CRITICAL: Always preserve the original PDF. The PDF in

articles/

must NEVER be deleted, moved, or overwritten. Split files are derivatives — the original is permanent.

Step 2: Split the PDF into 4-Page Chunks

Create a subdirectory for the splits and run the splitting script:

python

from PyPDF2 import PdfReader, PdfWriter
import os

def split_pdf(input_path, output_dir, pages_per_chunk=4):
    """Split PDF into 4-page chunks.
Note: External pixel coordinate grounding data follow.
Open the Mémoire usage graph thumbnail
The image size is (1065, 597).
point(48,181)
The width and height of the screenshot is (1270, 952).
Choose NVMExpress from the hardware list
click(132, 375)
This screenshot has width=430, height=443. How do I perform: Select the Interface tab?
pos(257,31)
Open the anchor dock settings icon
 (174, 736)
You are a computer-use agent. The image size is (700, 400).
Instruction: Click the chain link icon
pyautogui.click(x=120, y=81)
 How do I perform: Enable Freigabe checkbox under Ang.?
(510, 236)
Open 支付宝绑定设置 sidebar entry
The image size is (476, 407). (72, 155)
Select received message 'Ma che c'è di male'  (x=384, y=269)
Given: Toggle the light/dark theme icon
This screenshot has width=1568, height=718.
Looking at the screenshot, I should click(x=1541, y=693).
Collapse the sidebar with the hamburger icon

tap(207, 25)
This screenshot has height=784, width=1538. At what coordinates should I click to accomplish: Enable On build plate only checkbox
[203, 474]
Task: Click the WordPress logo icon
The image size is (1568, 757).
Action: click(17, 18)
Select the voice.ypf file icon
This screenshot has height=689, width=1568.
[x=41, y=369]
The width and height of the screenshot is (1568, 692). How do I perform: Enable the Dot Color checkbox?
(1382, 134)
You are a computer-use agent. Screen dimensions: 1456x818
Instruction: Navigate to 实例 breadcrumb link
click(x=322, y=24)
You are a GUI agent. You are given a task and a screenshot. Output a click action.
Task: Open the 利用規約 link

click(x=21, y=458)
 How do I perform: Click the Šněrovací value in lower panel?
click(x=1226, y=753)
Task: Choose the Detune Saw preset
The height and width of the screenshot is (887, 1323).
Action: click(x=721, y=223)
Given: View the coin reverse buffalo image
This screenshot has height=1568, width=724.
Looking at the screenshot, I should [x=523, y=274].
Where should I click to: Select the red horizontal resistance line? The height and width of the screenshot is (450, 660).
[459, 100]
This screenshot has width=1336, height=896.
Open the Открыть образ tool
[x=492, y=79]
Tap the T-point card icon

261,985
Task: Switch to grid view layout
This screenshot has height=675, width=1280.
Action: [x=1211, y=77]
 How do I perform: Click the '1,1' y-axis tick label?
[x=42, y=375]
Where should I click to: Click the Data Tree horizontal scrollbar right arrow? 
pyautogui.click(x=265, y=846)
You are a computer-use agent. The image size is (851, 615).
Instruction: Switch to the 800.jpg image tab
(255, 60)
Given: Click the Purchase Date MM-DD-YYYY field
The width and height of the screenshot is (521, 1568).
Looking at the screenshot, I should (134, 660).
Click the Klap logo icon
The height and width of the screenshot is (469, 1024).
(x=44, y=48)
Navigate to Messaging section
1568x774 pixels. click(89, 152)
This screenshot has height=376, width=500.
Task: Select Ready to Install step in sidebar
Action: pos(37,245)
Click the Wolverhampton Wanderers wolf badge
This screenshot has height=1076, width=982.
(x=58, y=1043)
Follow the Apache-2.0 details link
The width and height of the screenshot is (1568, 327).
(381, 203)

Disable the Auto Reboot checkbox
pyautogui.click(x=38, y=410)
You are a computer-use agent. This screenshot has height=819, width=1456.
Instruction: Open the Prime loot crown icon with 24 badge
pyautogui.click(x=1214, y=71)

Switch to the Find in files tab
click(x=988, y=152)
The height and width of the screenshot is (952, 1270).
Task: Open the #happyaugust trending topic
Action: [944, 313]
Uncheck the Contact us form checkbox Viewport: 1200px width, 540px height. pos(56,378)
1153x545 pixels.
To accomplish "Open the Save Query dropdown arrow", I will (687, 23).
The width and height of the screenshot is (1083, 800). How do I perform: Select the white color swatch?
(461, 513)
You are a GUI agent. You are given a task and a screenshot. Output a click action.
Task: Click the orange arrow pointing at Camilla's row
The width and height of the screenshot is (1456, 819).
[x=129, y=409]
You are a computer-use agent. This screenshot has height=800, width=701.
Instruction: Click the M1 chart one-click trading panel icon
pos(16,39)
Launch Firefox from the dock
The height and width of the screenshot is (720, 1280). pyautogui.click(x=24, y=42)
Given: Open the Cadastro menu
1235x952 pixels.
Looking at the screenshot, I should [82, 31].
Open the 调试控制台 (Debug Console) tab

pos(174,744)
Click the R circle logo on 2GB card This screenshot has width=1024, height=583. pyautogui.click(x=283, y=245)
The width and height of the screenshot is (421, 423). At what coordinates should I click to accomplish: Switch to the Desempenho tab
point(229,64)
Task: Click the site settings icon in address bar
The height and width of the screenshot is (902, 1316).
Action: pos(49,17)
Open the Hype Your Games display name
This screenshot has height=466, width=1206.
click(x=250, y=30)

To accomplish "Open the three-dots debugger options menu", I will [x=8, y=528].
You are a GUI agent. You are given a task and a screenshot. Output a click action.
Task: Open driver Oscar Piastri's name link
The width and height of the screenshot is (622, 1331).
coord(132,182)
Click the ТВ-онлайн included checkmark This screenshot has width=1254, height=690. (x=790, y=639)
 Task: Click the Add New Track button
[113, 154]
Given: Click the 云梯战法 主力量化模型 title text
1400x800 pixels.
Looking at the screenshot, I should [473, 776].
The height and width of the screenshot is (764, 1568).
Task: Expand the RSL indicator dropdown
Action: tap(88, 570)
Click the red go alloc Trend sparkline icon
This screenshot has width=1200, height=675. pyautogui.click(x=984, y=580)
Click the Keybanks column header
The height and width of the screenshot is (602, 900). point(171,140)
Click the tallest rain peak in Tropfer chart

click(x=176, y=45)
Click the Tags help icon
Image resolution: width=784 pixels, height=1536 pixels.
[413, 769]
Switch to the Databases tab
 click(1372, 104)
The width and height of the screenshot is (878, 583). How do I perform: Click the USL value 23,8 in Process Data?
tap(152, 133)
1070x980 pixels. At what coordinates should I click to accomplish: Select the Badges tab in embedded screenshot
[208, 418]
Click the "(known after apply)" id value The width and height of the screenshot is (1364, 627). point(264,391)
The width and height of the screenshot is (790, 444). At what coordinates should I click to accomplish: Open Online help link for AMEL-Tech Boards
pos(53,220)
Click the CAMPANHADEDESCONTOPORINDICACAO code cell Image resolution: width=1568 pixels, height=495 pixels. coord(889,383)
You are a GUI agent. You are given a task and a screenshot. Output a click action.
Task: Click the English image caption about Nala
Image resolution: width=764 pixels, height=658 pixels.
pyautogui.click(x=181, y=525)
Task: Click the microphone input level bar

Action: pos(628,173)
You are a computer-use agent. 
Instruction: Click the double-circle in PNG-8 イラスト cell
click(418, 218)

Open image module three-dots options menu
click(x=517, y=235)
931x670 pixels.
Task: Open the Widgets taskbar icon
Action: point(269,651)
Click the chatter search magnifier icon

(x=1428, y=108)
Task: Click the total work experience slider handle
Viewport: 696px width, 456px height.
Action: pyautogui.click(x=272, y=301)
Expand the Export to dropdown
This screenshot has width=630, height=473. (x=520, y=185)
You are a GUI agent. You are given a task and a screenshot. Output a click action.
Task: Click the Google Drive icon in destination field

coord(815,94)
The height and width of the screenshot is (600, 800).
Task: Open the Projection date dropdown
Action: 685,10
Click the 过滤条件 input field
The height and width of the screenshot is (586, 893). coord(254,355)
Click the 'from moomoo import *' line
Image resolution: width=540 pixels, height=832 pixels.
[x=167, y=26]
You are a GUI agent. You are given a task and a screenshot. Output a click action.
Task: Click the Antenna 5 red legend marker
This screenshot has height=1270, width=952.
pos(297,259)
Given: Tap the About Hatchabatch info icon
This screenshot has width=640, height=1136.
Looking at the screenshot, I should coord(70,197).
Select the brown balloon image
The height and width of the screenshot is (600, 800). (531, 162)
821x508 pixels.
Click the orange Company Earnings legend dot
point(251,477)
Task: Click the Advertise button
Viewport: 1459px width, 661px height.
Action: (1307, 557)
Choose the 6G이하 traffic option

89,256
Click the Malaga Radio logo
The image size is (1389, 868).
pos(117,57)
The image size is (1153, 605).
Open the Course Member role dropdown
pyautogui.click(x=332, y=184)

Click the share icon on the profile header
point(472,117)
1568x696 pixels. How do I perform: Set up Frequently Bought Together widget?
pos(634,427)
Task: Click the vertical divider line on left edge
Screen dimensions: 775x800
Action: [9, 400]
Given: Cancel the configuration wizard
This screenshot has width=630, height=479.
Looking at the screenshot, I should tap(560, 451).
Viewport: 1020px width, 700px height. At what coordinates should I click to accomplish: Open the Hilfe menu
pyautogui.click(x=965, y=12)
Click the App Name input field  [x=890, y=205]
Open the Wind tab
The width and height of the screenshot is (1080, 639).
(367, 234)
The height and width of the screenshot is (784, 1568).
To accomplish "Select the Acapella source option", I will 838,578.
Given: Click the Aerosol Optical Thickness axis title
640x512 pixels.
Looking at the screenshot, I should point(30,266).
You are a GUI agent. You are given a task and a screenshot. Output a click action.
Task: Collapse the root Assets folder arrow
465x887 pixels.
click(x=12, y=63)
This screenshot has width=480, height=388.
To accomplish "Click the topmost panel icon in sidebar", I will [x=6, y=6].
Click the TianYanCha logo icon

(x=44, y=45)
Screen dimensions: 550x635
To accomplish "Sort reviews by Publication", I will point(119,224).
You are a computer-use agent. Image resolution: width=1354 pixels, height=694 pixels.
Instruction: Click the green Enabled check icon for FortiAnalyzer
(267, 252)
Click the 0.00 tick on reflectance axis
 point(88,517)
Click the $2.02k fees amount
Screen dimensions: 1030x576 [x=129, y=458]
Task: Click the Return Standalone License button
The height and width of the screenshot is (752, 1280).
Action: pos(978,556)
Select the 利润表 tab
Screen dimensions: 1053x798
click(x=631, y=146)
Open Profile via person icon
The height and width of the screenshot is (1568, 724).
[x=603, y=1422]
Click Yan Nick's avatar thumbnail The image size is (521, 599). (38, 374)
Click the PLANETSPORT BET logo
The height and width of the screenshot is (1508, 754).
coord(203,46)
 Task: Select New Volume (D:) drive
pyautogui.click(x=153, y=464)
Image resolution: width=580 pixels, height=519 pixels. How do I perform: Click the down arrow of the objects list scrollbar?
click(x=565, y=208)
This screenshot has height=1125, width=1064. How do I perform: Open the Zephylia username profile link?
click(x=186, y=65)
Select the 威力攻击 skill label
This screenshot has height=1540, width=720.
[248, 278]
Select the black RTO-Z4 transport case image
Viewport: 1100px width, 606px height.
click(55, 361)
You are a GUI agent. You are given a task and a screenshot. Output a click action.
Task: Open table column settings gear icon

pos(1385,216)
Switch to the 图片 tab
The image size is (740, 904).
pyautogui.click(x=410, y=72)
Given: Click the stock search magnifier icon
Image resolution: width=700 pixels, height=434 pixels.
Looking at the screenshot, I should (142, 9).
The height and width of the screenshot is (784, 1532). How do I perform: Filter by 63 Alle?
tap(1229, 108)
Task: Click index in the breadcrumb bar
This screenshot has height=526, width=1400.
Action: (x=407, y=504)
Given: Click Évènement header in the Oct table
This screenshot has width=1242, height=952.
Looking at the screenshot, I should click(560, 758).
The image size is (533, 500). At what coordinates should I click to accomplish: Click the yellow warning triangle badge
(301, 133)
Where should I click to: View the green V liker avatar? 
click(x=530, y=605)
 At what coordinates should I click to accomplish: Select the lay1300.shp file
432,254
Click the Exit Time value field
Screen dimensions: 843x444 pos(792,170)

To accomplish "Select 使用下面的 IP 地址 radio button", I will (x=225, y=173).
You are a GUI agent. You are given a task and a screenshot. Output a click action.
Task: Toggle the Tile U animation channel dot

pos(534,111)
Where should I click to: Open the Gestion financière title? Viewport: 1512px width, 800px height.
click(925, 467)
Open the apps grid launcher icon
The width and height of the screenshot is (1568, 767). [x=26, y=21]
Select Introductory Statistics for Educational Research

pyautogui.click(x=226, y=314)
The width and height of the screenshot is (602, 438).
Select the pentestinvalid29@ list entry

Preserves original."""
    os.makedirs(output_dir, exist_ok=True)
    reader = PdfReader(input_path)
    total = len(reader.pages)
    prefix = os.path.splitext(os.path.basename(input_path))[0]

    for start in range(0, total, pages_per_chunk):
        end = min(start + pages_per_chunk, total)
        writer = PdfWriter()
        for i in range(start, end):
            writer.add_page(reader.pages[i])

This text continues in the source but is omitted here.